Instruction>
Copy out the lines of the listing below verbatim, starting at the line that contains "Describe the element" and ending at the line that contains "I want to click", both included.

Material to process>
Segment Open
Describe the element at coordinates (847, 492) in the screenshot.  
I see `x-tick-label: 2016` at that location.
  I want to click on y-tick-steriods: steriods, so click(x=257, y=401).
Segment Closed
Segment Open
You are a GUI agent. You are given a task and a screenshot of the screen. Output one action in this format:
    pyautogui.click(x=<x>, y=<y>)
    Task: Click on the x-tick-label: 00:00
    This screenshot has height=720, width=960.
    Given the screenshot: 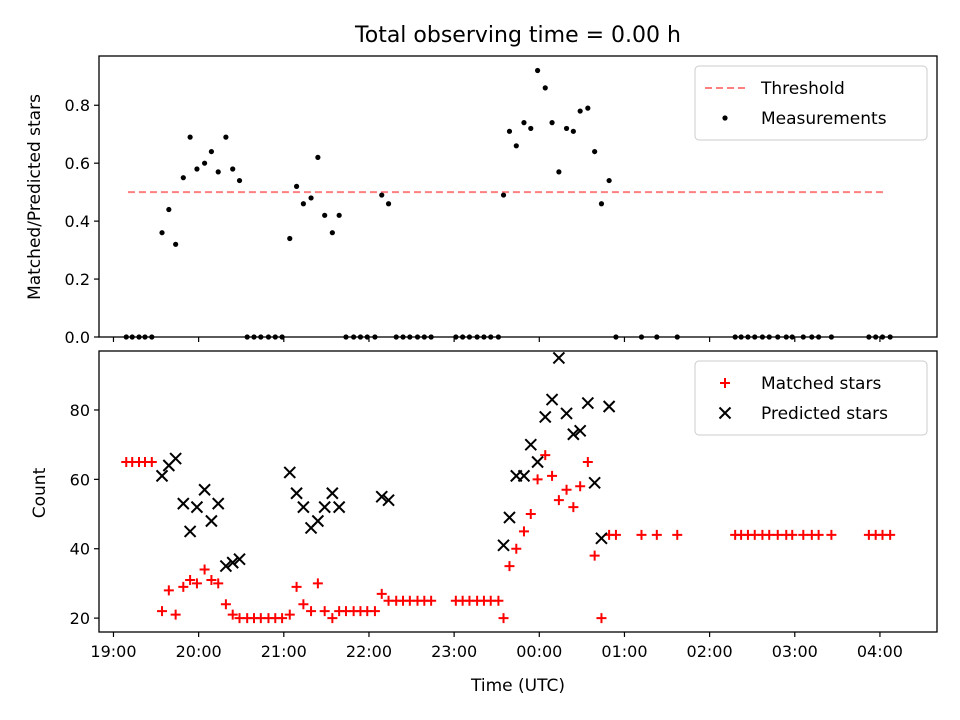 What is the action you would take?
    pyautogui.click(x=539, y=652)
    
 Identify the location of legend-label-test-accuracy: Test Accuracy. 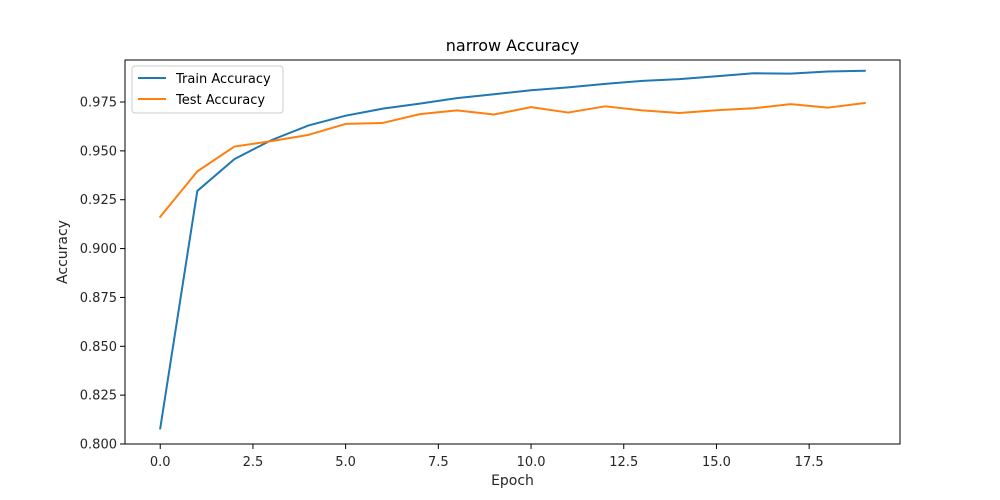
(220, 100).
Segment Closed
Solution to the problem>
Describe the element at coordinates (847, 492) in the screenshot.  
I see `x-tick-label: 2016` at that location.
  I want to click on y-tick-steriods: steriods, so click(x=257, y=401).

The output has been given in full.